Records from a data collection:
════════

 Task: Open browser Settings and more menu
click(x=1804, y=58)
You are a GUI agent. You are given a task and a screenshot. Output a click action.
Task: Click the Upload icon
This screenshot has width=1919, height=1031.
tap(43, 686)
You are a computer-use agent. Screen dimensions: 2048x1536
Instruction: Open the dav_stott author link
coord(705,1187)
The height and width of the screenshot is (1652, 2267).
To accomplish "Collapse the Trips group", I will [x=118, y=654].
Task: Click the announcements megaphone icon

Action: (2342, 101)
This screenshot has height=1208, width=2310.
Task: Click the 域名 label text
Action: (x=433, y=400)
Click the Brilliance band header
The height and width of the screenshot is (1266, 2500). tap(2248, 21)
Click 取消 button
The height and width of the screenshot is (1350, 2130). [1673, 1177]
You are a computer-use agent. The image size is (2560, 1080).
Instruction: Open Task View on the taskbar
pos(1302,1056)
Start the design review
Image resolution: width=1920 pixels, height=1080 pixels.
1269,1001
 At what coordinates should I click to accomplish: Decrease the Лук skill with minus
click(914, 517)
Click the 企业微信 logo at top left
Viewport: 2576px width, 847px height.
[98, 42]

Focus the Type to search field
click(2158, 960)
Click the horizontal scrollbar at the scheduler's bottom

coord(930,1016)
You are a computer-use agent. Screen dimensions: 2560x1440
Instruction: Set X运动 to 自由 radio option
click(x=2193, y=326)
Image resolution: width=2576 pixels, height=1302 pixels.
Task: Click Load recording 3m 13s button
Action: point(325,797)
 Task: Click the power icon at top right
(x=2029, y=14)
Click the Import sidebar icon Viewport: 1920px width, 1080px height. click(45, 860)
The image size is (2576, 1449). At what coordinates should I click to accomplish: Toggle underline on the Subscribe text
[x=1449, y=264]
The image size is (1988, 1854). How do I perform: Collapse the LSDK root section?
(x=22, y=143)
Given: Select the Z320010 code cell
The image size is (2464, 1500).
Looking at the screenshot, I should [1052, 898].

════════

→ **Exercise details**
Only the lines from the one containing "Click the horizontal" through the last line of the records above are to be reproduced, exactly and with both ends included.

→ **Written answer**
Click the horizontal scrollbar at the scheduler's bottom

coord(930,1016)
You are a computer-use agent. Screen dimensions: 2560x1440
Instruction: Set X运动 to 自由 radio option
click(x=2193, y=326)
Image resolution: width=2576 pixels, height=1302 pixels.
Task: Click Load recording 3m 13s button
Action: point(325,797)
 Task: Click the power icon at top right
(x=2029, y=14)
Click the Import sidebar icon Viewport: 1920px width, 1080px height. click(45, 860)
The image size is (2576, 1449). At what coordinates should I click to accomplish: Toggle underline on the Subscribe text
[x=1449, y=264]
The image size is (1988, 1854). How do I perform: Collapse the LSDK root section?
(x=22, y=143)
Given: Select the Z320010 code cell
The image size is (2464, 1500).
Looking at the screenshot, I should [1052, 898].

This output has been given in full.